The solution to imperfect web fonts, or being stuck with TTF or OTF files is very simple. If you have read the license agreement to the font that you want to use and are sure you can use it with @font-face, then there are plenty of online resources that will take a regular font file, and give you a web font package with every format you’ll need to make sure it displays correctly across various browsers. Here are a few of my favorite tools to do this:

Font Squirrel @font-face Generator
Fontsquirrel

The Font Squirrel @font-face generator is my favorite of all the tools. It is simple to use, generates web-safe fonts to use, and even packages in the CSS file with everything that you’ll need so you don’t even have to type any code. If you know what you’re doing it has a plethora of options including the ability to remove kerning, resize the font’s x-height, custom subsetting, and much more. It does have a list of fonts that cannot be generated so don’t go trying to get your web font version of Helvetica now.

Typekit
Typekit

Perhaps the most successful tool to come out of the @font-face adoption would be Typekit. Typekit allows you to browse their gallery of fonts, and embed them in your own website. The trick to doing this is they give you a snippet of JavaScript that you put into whatever web page you want the fonts on, and then you can pick out the font that you want.

Once you have picked out your font, all you have to do is type in what selectors you want it to display for (H1, classes, ID’s, etc) and then click "Publish", and that bit of JavaScript that you inserted below will allow Typekit to override your CSS. It’s a simple and effective way to embed fonts, and is much simpler than having to store all of the fonts that you want to use, and have that ever-growing CSS file that needs editing.

The one caveat with Typekit is that it is a paid service. There is a free option, but it only allows for 25,000 page views per month, and will allow you to embed up to two fonts on one website. It will allow you to see what the service has to offer, but if you want to step up to even two websites, you’re looking at $24.99/year. Want more than two websites? That’s $49.99/year.

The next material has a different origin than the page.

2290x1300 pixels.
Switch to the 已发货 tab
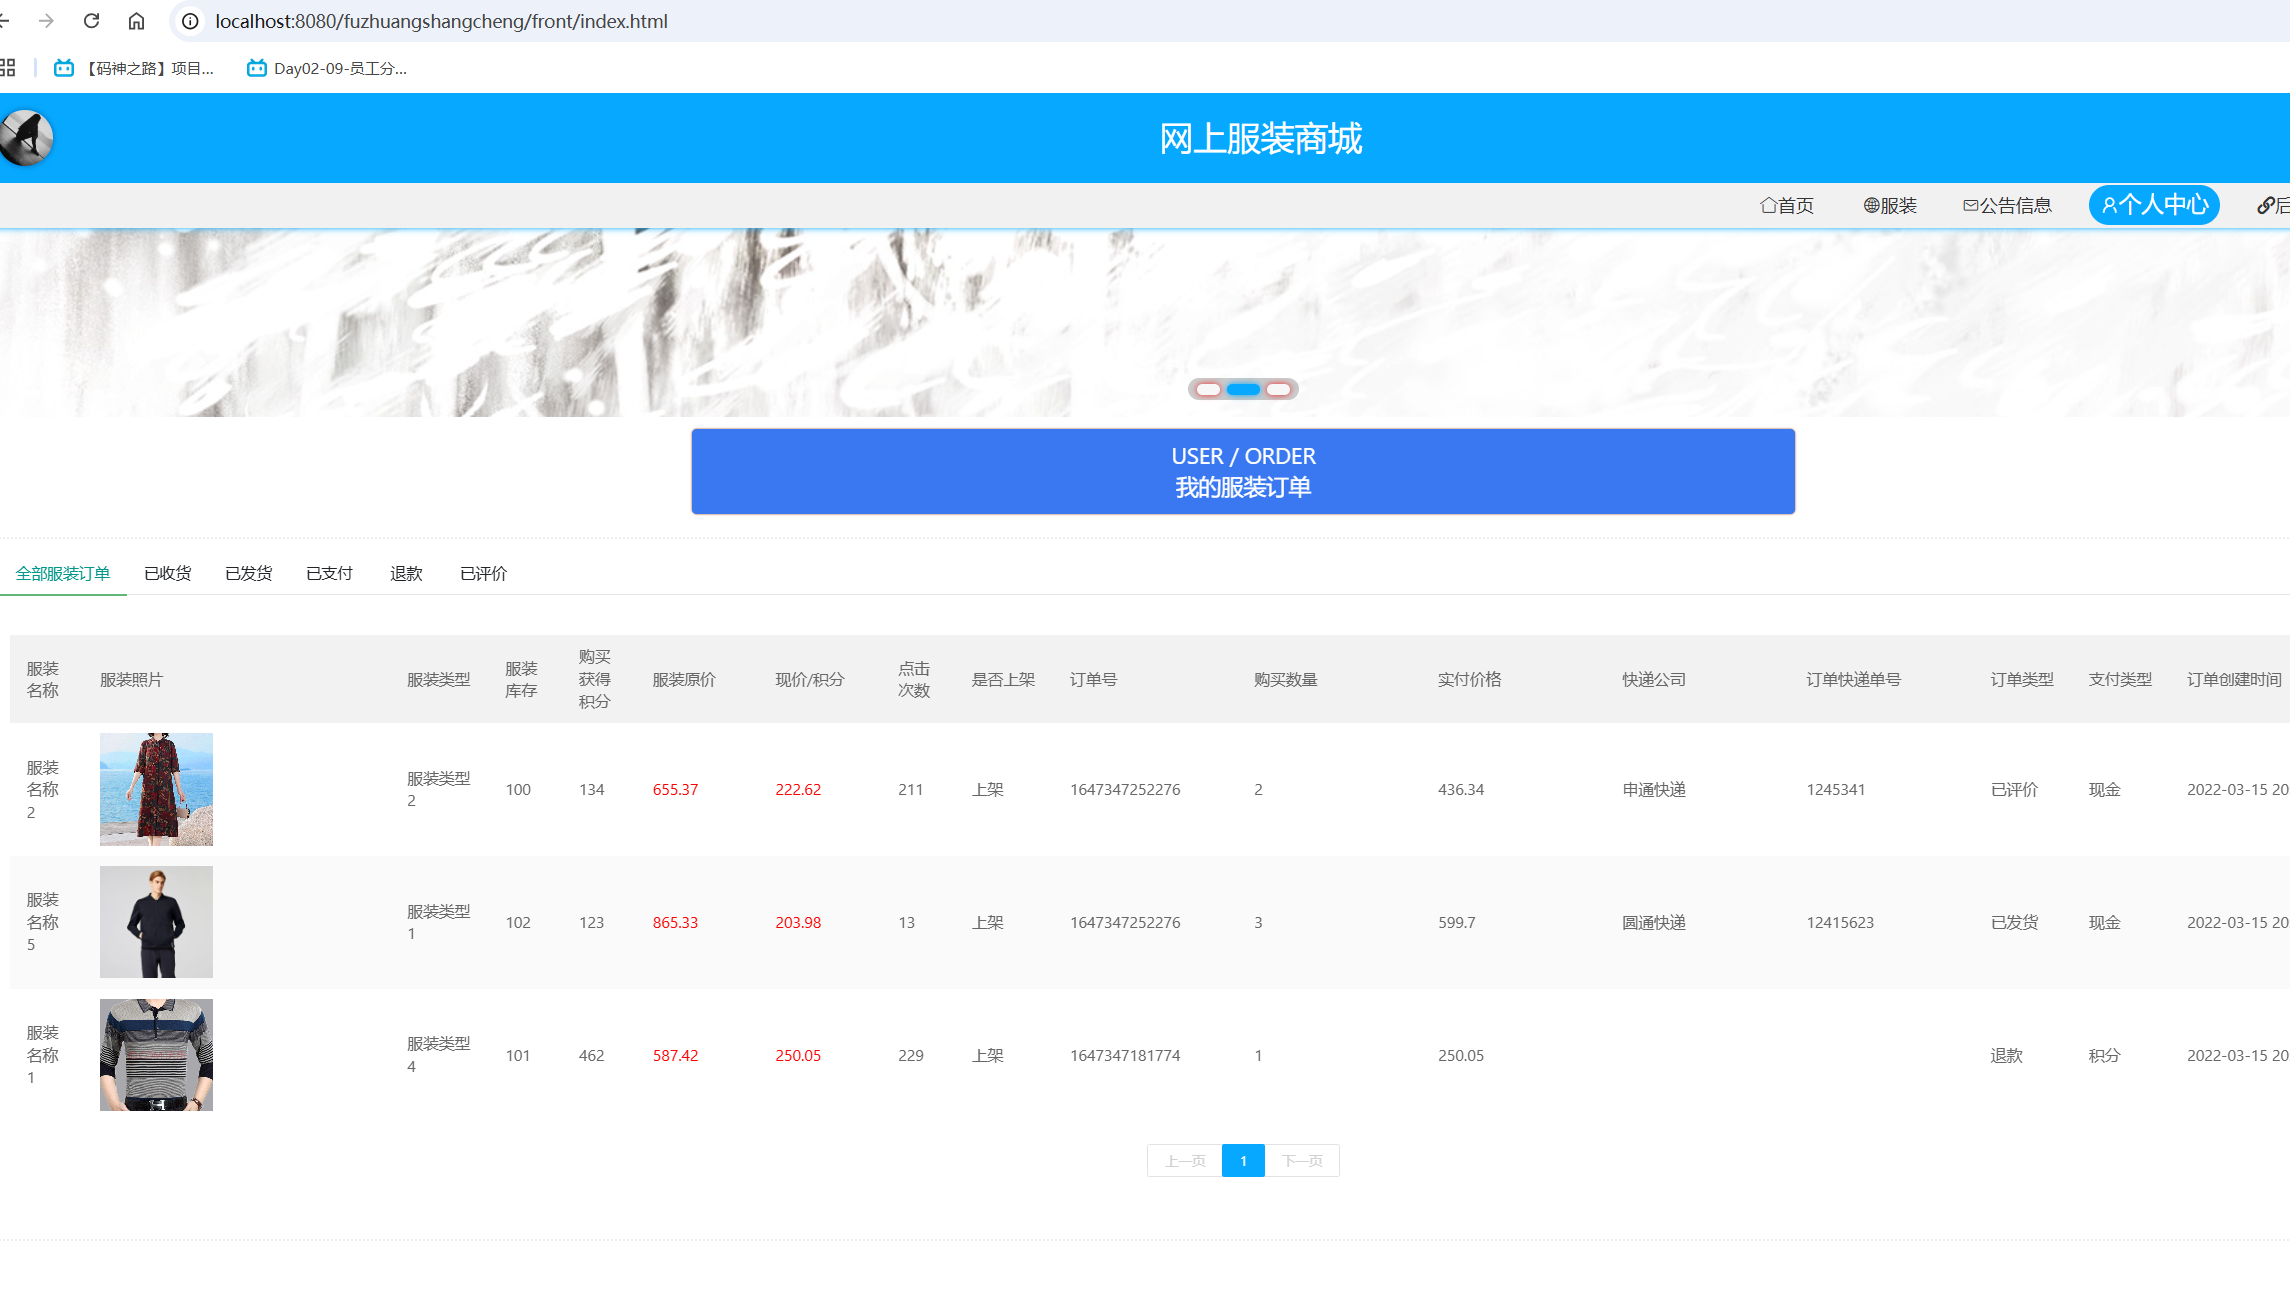[248, 573]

It’s a good cost, but if you are looking for a simple service and don’t want to get your hands dirty with code and converting fonts, then it’s definitely the way to go.

Conclusion

Both are great services for generating web-safe fonts, and I would definitely recommend Typekit if your budget allows, but I would recommend either to make sure your web designs look brilliant across all browsers no matter what.

Note: As web browsers upgrade I am sure that they will be able to handle regular OTF and TTF files and display them as they would WOFF, EOT or SVG, but this article displays best practices when using the @font-face, and should be followed even when that is the case.

Opinions expressed in this article are those of the author and not necessarily those of Onextrapixel.